Growing sentiment towards separation is at the crux of the Scottish Parliament election in May as Sturgeon is hopeful of winning an electoral mandate to demand a second referendum. To which the answer from Number 10 will almost certainly be a refusal to grant a Section 30 order thus, withholding legal authority to such a vote. Without delving into a debate over whether or not Johnson ‘should’ grant permission to hold another referendum, it is not clear what Sturgeon’s plan B is if her demand is refused. Pressure will undoubtably mount on the Prime Minister and support for independence may rise, but such legal waters are uncharted. Given that in the Scottish government’s paper ‘Scotland’s right to choose’ there is a commitment to an agreed legal process which will be accepted as legitimate by Scotland, the rest of the U.K. and the international community, without a Section 30 order Sturgeon’s next steps are one of Johnsons’ greatest known unknowns of 2021. Such a constitutional clash has been brewing for some time – 2021 will be the year it rises to the fore again.
Growing momentum for the break-up of the union could not come at a worse time for the Prime Minister as he prepares to a relaunch his vision for a ‘Global Britain’. For Johnson, 2021 is all about burnishing his tarnished international reputation. So far, his premiership has been marred by his poor management of the coronavirus crisis and half a decade of Britain looking inwards rather than outwards. But, 2021 presents an opportunity for Britain to show leadership on the world stage as the U.K. hosts both the G7 and the UN COP26 climate change summit in Glasgow. But hosting will not come without its challenges. By far and away the greatest test for the U.K. – and the international community – is whether nations will pull their sovereignty together in a world of rising nationalist instincts.
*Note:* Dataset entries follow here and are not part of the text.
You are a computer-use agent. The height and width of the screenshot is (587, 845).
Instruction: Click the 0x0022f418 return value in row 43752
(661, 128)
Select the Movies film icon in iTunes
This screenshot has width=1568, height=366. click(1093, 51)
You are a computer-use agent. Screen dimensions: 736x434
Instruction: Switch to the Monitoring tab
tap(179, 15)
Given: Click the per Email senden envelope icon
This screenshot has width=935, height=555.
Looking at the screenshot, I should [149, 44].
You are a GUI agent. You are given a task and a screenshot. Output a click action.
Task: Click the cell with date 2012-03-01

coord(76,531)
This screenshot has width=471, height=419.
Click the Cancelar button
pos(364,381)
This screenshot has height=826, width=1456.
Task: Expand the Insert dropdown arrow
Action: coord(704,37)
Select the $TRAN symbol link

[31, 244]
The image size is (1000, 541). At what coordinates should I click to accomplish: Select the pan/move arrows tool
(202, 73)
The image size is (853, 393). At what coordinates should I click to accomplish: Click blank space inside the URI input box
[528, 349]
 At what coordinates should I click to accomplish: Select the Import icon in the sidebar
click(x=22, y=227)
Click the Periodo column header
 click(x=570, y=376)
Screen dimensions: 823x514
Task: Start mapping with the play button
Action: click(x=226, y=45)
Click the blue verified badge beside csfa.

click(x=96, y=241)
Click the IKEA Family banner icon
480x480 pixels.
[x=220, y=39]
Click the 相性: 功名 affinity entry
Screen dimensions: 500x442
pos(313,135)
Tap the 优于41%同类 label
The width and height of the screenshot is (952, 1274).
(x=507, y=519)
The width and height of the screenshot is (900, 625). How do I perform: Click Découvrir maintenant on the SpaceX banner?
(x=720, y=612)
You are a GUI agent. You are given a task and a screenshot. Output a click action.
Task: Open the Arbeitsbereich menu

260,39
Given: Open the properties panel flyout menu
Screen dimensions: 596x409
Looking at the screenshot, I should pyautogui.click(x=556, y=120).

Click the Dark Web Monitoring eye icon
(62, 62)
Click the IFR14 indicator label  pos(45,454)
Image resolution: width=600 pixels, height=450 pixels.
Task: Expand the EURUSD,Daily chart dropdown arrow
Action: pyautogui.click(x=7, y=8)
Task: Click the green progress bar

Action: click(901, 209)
Will sovereign nations be willing to be policed by an independent enforcement mechanism of climate goals? So far, the trend has been a retreat by nations into their shells. Yet, to address international problems, such as the coronavirus pandemic or climate change, this lack of co-operation undermines the prospect of any substantial progress.
With the backdrop of China’s rising power and influence, 2021 will challenge western democracies to remain the dominant success story of the 21st Century. Considering that the West hasn’t fared well against the Coronavirus pandemic, with little hope of overcoming the trend of sluggish growth, increasingly weakened democratic systems of government and a disruptive nationalistic sentiment, the stakes could not be higher. By all accounts, 2021 will be a year of immense challenges and promising opportunities. It will be a year that puts western democracies to the test – can they recover and thrive post-Covid? Can the UK prosper in a post-Covid, post-Brexit world? While the jury is still out, the government has work to do.
The views expressed in this article are the author’s own, and may not reflect the opinions of the St Andrews Economist.